Надя хотела сказать, что к ночи обещали всего плюс пять, незачем выстуживать дом. И опасно: все распахнуть и уйти. Но начнешь сейчас спорить – Димка презрительно бровь вскинет и клушей обзовет, уже проходили.
Поэтому только раритетную Библию, незаметно для Полуянова, бросила в свою сумочку. И поспешила вслед за ним во двор. Не удержалась, посоветовала:
– Ты бы хоть машину на участок загнал. А то зацепят на дороге.
– Надин, ты моя Надин, – Полуянов обнял ее, потрепал нежно по щечке. – Расслабься хоть на секунду. Обязательно тебе все проконтролировать!
Но послушно пошел открывать ворота.
Надя пока что прошлась по участку. Одуванчики, трава какая-то непонятная – все это вырвать надо. И прошлогодние листья выгрести. А деревья, наверное, надо удобрить, побелить им стволы. Книги, что ли, почитать по садоводству – чтоб хоть знать, с какого конца подступаться? Или с соседями пообщаться, спросить совета?
А вот на ловца как раз и зверь! Митрофанова увидела сквозь сетку-рабицу, отделяющую ее участок от соседнего, очень прямую женскую фигуру в дождевике и темных очках.
Дама вышла из дома. Долю секунды постояла на пороге. Уверенным шагом направилась к забору.
– Здравствуйте! – вежливо обратилась к ней Надя.
Никакой реакции. Тетка присела на корточки – в паре шагов от Митрофановой. Начала рвать зеленый лук. Ногти длинные, крашены мрачным болотным лаком.
– Добрый день! – повысила голос девушка. – Я ваша новая соседка.
Женщина повернула голову в ее сторону. Напряглась – словно прислушивалась. И снова склонилась над грядкой.
– Точно, блаженная… – пробормотала Митрофанова.
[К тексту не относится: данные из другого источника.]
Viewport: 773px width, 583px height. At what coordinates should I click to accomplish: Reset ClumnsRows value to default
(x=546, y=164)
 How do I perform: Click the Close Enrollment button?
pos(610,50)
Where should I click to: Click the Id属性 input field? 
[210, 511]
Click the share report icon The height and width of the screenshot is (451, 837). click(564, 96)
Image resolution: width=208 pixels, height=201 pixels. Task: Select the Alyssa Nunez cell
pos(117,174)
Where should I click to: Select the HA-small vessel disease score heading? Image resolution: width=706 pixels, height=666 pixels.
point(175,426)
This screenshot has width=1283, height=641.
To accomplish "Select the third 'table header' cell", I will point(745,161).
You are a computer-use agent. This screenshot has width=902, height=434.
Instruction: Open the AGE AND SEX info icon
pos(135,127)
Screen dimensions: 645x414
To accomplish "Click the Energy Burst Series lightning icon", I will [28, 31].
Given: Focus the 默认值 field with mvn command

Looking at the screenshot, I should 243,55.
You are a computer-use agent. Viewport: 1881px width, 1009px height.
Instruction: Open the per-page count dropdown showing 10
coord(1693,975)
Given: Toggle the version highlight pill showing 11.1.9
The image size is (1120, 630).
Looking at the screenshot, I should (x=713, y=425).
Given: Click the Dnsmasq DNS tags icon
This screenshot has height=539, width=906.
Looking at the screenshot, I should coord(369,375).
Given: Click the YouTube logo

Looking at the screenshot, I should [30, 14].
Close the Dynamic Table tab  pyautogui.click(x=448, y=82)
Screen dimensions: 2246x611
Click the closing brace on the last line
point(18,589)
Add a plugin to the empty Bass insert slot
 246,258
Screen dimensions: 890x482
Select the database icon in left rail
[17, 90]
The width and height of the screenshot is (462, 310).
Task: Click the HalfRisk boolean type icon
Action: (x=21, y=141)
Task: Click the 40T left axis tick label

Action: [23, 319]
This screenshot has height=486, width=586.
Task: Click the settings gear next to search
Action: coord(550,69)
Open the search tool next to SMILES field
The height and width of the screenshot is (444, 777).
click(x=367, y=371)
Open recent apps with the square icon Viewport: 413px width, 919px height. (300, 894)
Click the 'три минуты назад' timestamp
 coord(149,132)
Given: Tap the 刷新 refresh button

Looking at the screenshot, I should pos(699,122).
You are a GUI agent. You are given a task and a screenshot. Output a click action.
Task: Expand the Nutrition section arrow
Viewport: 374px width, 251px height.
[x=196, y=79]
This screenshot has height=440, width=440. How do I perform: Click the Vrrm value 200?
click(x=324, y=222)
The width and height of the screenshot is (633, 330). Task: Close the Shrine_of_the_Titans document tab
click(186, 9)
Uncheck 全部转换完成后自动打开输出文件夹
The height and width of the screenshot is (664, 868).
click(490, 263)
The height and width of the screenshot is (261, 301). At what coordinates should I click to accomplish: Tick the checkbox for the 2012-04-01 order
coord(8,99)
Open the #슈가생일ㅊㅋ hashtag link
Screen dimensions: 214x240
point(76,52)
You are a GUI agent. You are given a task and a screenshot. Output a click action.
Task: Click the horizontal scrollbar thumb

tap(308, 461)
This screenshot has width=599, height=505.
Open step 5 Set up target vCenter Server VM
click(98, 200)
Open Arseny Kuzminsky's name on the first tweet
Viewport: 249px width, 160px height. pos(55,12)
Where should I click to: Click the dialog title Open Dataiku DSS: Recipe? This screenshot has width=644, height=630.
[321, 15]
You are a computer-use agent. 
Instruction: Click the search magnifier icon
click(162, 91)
И поспешила к воротам – Димка как раз заезжал, правый машинный бок оказался в опасной близости от стойки забора.
Но машина прошла в миллиметре от препятствия, под колеса попал только шальной, неизвестно с чего здесь выросший бордовый тюльпан.
Когда Дима вышел из-за руля, показала ему на цветок:
– Как наша жизнь. Никогда не знаешь, когда оборвется.
– Ох, Надюха! – вздохнул журналист. – Заставлю я тебя сегодня тоже водки выпить. А то как-то слишком мрачно ты настроена.
* * *
Они медленно шли по поселку. Погода продолжала чудить: плотные белые облака то открывали кусочек летней сини, а то вдруг чернели, вскипали мелким, противным дождем. Надя тогда накидывала на голову капюшон своего любимого синего плаща с ромашками, пыталась всучить Полуянову зонтик, но он отмахивался. Подставлял под брызги лицо, ловил их губами. Как мальчишка, резво и радостно, сигал через лужи. Обернулся к своей спутнице:
– Слушай, прямо «Дачники» Чехова! Как хорошо, Надя, как хорошо!
Она подхватила:
– «Право, можно подумать, что все это снится. Ты посмотри, как уютно и ласково глядит этот лесок! Как милы эти солидные, молчаливые телеграфные столбы!»
– Ох, Надька, неоценимая ты моя! – расчувствовался Полуянов. – И борщи варишь, и классика цитируешь. Да еще приданое какое принесла!